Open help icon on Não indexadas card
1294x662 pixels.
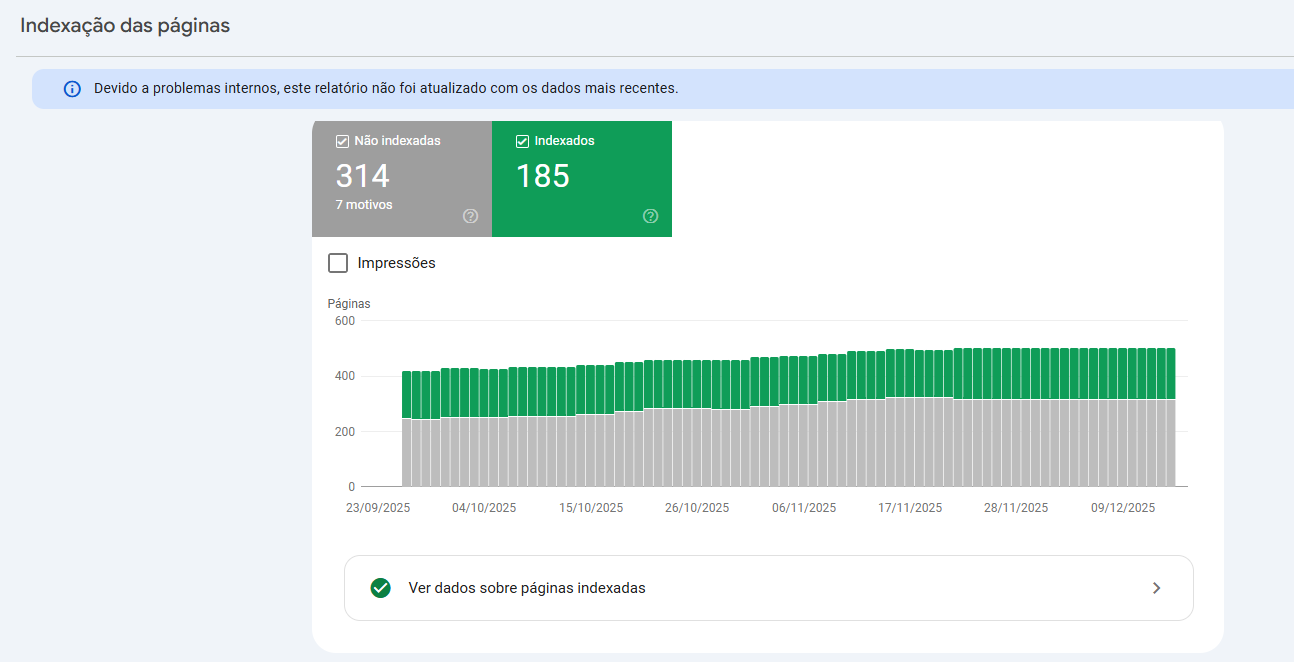(470, 216)
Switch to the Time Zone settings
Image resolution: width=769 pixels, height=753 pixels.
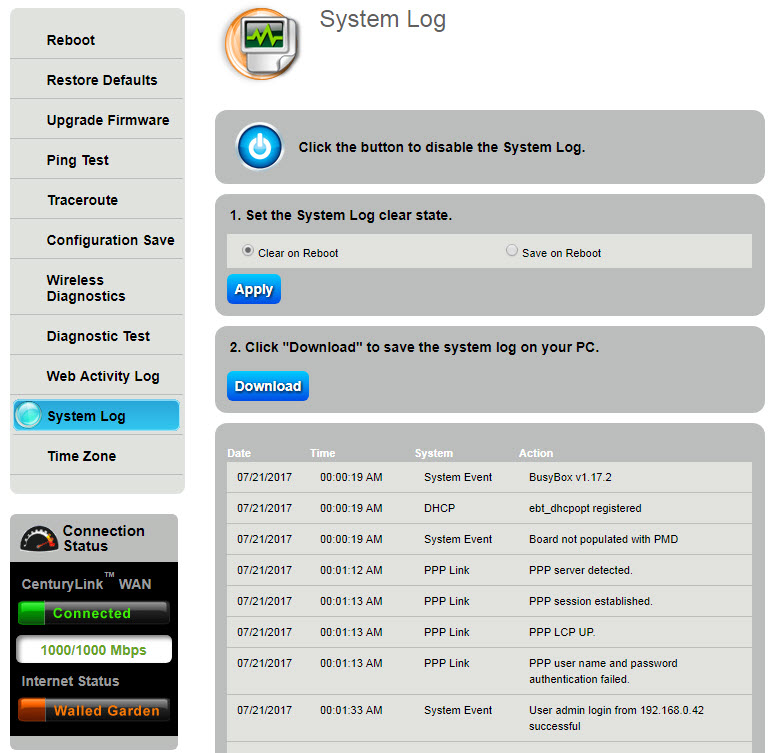pyautogui.click(x=81, y=456)
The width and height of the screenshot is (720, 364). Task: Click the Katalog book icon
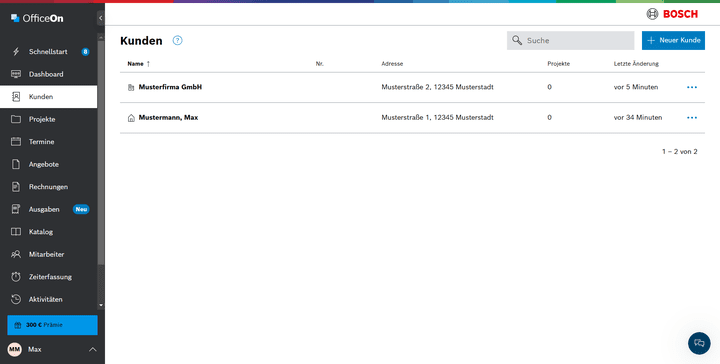(16, 232)
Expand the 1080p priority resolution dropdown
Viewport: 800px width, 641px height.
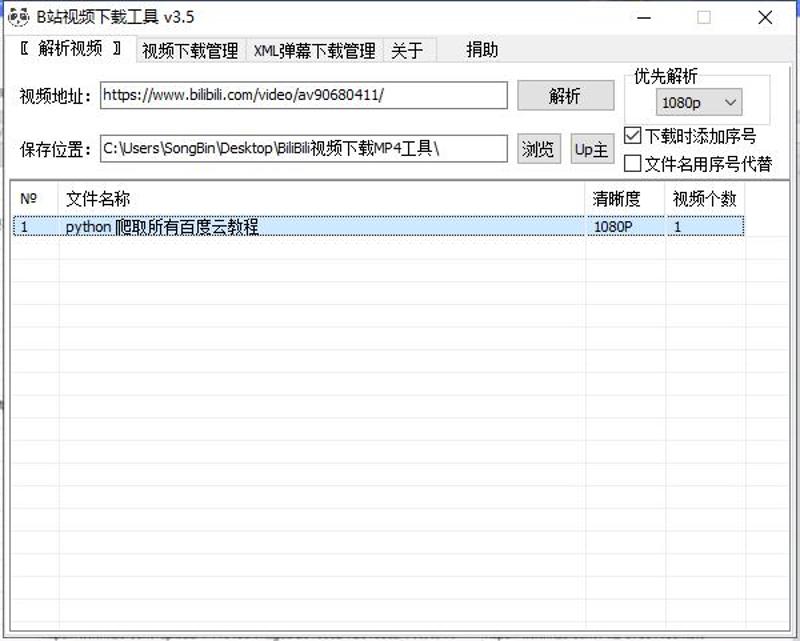click(699, 102)
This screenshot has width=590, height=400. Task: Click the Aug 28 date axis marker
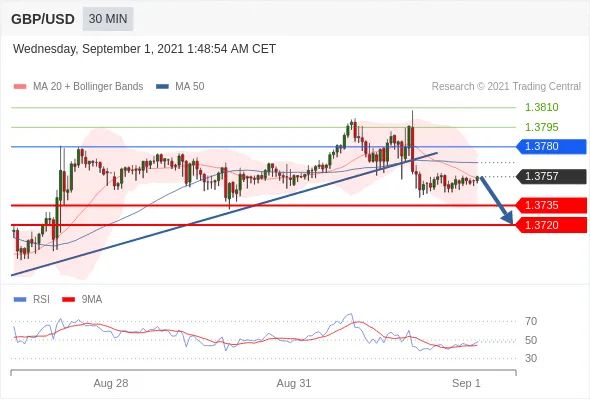click(111, 383)
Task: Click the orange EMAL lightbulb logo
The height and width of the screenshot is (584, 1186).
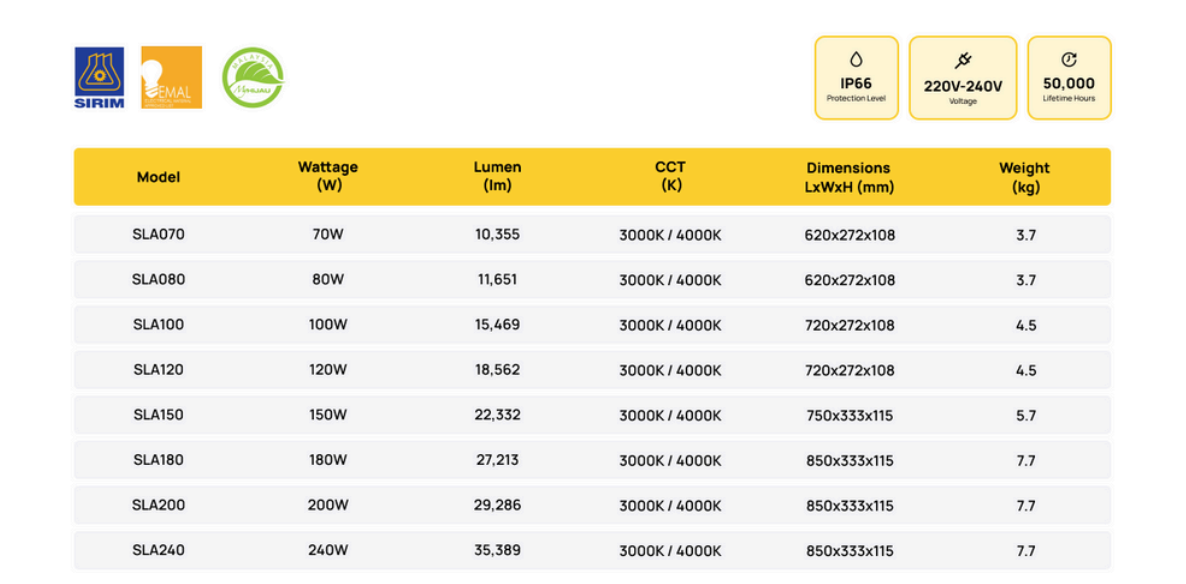Action: (x=171, y=77)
-------
Action item = Write out the whole listing above exactly, minus images.

Task solution =
Open help icon on Não indexadas card
1294x662 pixels.
(470, 216)
Switch to the Time Zone settings
Image resolution: width=769 pixels, height=753 pixels.
pyautogui.click(x=81, y=456)
The width and height of the screenshot is (720, 364). Task: Click the Katalog book icon
(16, 232)
Expand the 1080p priority resolution dropdown
Viewport: 800px width, 641px height.
click(699, 102)
This screenshot has width=590, height=400. Task: Click the Aug 28 date axis marker
click(111, 383)
Task: Click the orange EMAL lightbulb logo
The height and width of the screenshot is (584, 1186).
Action: (x=171, y=77)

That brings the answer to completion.